All of the data must be printed exactly; please include every line.

Material provided:
★ ★ ★ ★

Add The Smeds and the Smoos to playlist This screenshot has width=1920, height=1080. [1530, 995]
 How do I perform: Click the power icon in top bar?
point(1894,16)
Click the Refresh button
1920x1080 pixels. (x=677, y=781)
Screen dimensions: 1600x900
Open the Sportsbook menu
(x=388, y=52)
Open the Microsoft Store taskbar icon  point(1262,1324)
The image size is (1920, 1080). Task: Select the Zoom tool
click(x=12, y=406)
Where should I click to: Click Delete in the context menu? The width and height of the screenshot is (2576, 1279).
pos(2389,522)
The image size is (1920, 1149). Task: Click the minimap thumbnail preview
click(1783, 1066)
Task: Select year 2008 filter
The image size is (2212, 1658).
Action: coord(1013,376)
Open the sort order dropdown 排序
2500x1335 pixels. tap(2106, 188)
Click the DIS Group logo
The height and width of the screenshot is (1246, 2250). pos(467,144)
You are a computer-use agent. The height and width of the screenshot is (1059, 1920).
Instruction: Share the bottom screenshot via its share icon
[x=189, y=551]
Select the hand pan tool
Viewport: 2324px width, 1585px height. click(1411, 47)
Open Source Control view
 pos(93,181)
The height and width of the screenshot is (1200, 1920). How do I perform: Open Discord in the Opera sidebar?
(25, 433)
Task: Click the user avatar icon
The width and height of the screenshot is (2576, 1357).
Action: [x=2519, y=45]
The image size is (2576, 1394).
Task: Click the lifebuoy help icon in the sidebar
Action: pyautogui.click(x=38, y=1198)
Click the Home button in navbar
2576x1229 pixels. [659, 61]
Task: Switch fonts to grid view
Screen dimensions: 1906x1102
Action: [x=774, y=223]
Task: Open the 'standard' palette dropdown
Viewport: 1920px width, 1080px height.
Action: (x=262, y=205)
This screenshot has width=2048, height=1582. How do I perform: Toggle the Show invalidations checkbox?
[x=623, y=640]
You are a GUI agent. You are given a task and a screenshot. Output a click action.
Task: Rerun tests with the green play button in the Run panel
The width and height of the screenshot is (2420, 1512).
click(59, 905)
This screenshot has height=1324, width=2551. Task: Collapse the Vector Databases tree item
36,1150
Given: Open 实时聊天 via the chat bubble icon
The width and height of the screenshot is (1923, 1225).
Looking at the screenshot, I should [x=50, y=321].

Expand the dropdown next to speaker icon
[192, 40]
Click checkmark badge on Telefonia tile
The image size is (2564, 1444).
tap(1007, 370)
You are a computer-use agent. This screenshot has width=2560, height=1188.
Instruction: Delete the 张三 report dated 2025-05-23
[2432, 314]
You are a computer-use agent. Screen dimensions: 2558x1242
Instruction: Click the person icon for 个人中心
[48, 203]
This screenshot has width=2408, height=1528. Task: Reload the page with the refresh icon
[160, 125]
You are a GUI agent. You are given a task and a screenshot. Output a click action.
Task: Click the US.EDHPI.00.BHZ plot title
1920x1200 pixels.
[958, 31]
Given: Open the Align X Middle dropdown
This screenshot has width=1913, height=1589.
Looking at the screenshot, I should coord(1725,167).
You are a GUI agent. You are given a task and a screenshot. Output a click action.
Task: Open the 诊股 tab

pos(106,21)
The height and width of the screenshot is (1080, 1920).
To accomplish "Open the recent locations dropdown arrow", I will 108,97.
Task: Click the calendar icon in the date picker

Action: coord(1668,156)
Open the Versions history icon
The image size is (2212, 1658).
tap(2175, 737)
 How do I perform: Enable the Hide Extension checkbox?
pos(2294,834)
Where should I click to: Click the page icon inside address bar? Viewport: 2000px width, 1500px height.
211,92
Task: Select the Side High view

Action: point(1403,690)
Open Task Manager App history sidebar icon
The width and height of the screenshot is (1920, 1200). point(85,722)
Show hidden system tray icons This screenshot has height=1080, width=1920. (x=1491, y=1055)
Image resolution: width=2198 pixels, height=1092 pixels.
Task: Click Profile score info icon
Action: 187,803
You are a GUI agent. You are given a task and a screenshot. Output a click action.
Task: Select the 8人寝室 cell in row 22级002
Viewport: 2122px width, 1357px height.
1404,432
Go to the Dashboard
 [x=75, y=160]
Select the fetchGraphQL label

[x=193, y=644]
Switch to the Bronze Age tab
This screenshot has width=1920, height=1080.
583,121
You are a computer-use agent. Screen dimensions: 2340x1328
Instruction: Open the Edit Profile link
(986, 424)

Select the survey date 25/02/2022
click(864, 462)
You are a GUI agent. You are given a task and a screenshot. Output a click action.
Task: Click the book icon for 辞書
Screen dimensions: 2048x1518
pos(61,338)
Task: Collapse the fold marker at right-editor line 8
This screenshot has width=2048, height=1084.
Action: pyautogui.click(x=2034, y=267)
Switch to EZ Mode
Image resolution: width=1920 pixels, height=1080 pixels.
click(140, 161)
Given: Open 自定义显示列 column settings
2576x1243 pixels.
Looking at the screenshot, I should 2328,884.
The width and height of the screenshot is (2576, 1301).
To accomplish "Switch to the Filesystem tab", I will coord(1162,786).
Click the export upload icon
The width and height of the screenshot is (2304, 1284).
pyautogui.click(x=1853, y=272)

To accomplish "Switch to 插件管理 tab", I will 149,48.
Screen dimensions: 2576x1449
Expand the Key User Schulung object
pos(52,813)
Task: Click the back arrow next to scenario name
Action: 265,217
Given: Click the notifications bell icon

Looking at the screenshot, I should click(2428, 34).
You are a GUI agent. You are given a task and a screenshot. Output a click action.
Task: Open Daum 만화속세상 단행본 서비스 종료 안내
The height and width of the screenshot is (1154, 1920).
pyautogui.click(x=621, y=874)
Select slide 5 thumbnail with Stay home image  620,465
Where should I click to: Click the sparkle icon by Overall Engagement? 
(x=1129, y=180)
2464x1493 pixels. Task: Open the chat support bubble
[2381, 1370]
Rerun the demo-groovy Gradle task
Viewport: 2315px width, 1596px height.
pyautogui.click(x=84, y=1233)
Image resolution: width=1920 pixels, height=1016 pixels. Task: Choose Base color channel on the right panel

★ ★ ★ ★

Result for this exercise:
Add The Smeds and the Smoos to playlist This screenshot has width=1920, height=1080. [1530, 995]
 How do I perform: Click the power icon in top bar?
point(1894,16)
Click the Refresh button
1920x1080 pixels. (x=677, y=781)
Screen dimensions: 1600x900
Open the Sportsbook menu
(x=388, y=52)
Open the Microsoft Store taskbar icon  point(1262,1324)
The image size is (1920, 1080). Task: Select the Zoom tool
click(x=12, y=406)
Where should I click to: Click Delete in the context menu? The width and height of the screenshot is (2576, 1279).
pos(2389,522)
The image size is (1920, 1149). Task: Click the minimap thumbnail preview
click(1783, 1066)
Task: Select year 2008 filter
The image size is (2212, 1658).
Action: coord(1013,376)
Open the sort order dropdown 排序
2500x1335 pixels. tap(2106, 188)
Click the DIS Group logo
The height and width of the screenshot is (1246, 2250). pos(467,144)
You are a computer-use agent. The height and width of the screenshot is (1059, 1920).
Instruction: Share the bottom screenshot via its share icon
[x=189, y=551]
Select the hand pan tool
Viewport: 2324px width, 1585px height. click(1411, 47)
Open Source Control view
 pos(93,181)
The height and width of the screenshot is (1200, 1920). How do I perform: Open Discord in the Opera sidebar?
(25, 433)
Task: Click the user avatar icon
The width and height of the screenshot is (2576, 1357).
Action: [x=2519, y=45]
The image size is (2576, 1394).
Task: Click the lifebuoy help icon in the sidebar
Action: pyautogui.click(x=38, y=1198)
Click the Home button in navbar
2576x1229 pixels. [659, 61]
Task: Switch fonts to grid view
Screen dimensions: 1906x1102
Action: [x=774, y=223]
Task: Open the 'standard' palette dropdown
Viewport: 1920px width, 1080px height.
Action: (x=262, y=205)
This screenshot has width=2048, height=1582. How do I perform: Toggle the Show invalidations checkbox?
[x=623, y=640]
You are a GUI agent. You are given a task and a screenshot. Output a click action.
Task: Rerun tests with the green play button in the Run panel
The width and height of the screenshot is (2420, 1512).
click(59, 905)
This screenshot has height=1324, width=2551. Task: Collapse the Vector Databases tree item
36,1150
Given: Open 实时聊天 via the chat bubble icon
The width and height of the screenshot is (1923, 1225).
Looking at the screenshot, I should [x=50, y=321].

Expand the dropdown next to speaker icon
[192, 40]
Click checkmark badge on Telefonia tile
The image size is (2564, 1444).
tap(1007, 370)
You are a computer-use agent. This screenshot has width=2560, height=1188.
Instruction: Delete the 张三 report dated 2025-05-23
[2432, 314]
You are a computer-use agent. Screen dimensions: 2558x1242
Instruction: Click the person icon for 个人中心
[48, 203]
This screenshot has width=2408, height=1528. Task: Reload the page with the refresh icon
[160, 125]
You are a GUI agent. You are given a task and a screenshot. Output a click action.
Task: Click the US.EDHPI.00.BHZ plot title
1920x1200 pixels.
[958, 31]
Given: Open the Align X Middle dropdown
This screenshot has width=1913, height=1589.
Looking at the screenshot, I should coord(1725,167).
You are a GUI agent. You are given a task and a screenshot. Output a click action.
Task: Open the 诊股 tab

pos(106,21)
The height and width of the screenshot is (1080, 1920).
To accomplish "Open the recent locations dropdown arrow", I will 108,97.
Task: Click the calendar icon in the date picker

Action: coord(1668,156)
Open the Versions history icon
The image size is (2212, 1658).
tap(2175, 737)
 How do I perform: Enable the Hide Extension checkbox?
pos(2294,834)
Where should I click to: Click the page icon inside address bar? Viewport: 2000px width, 1500px height.
211,92
Task: Select the Side High view

Action: point(1403,690)
Open Task Manager App history sidebar icon
The width and height of the screenshot is (1920, 1200). point(85,722)
Show hidden system tray icons This screenshot has height=1080, width=1920. (x=1491, y=1055)
Image resolution: width=2198 pixels, height=1092 pixels.
Task: Click Profile score info icon
Action: 187,803
You are a GUI agent. You are given a task and a screenshot. Output a click action.
Task: Select the 8人寝室 cell in row 22级002
Viewport: 2122px width, 1357px height.
1404,432
Go to the Dashboard
 [x=75, y=160]
Select the fetchGraphQL label

[x=193, y=644]
Switch to the Bronze Age tab
This screenshot has width=1920, height=1080.
583,121
You are a computer-use agent. Screen dimensions: 2340x1328
Instruction: Open the Edit Profile link
(986, 424)

Select the survey date 25/02/2022
click(864, 462)
You are a GUI agent. You are given a task and a screenshot. Output a click action.
Task: Click the book icon for 辞書
Screen dimensions: 2048x1518
pos(61,338)
Task: Collapse the fold marker at right-editor line 8
This screenshot has width=2048, height=1084.
Action: pyautogui.click(x=2034, y=267)
Switch to EZ Mode
Image resolution: width=1920 pixels, height=1080 pixels.
click(140, 161)
Given: Open 自定义显示列 column settings
2576x1243 pixels.
Looking at the screenshot, I should 2328,884.
The width and height of the screenshot is (2576, 1301).
To accomplish "Switch to the Filesystem tab", I will coord(1162,786).
Click the export upload icon
The width and height of the screenshot is (2304, 1284).
pyautogui.click(x=1853, y=272)

To accomplish "Switch to 插件管理 tab", I will 149,48.
Screen dimensions: 2576x1449
Expand the Key User Schulung object
pos(52,813)
Task: Click the back arrow next to scenario name
Action: 265,217
Given: Click the notifications bell icon

Looking at the screenshot, I should click(2428, 34).
You are a GUI agent. You are given a task and a screenshot. Output a click action.
Task: Open Daum 만화속세상 단행본 서비스 종료 안내
The height and width of the screenshot is (1154, 1920).
pyautogui.click(x=621, y=874)
Select slide 5 thumbnail with Stay home image  620,465
Where should I click to: Click the sparkle icon by Overall Engagement? 
(x=1129, y=180)
2464x1493 pixels. Task: Open the chat support bubble
[2381, 1370]
Rerun the demo-groovy Gradle task
Viewport: 2315px width, 1596px height.
pyautogui.click(x=84, y=1233)
Image resolution: width=1920 pixels, height=1016 pixels. Task: Choose Base color channel on the right panel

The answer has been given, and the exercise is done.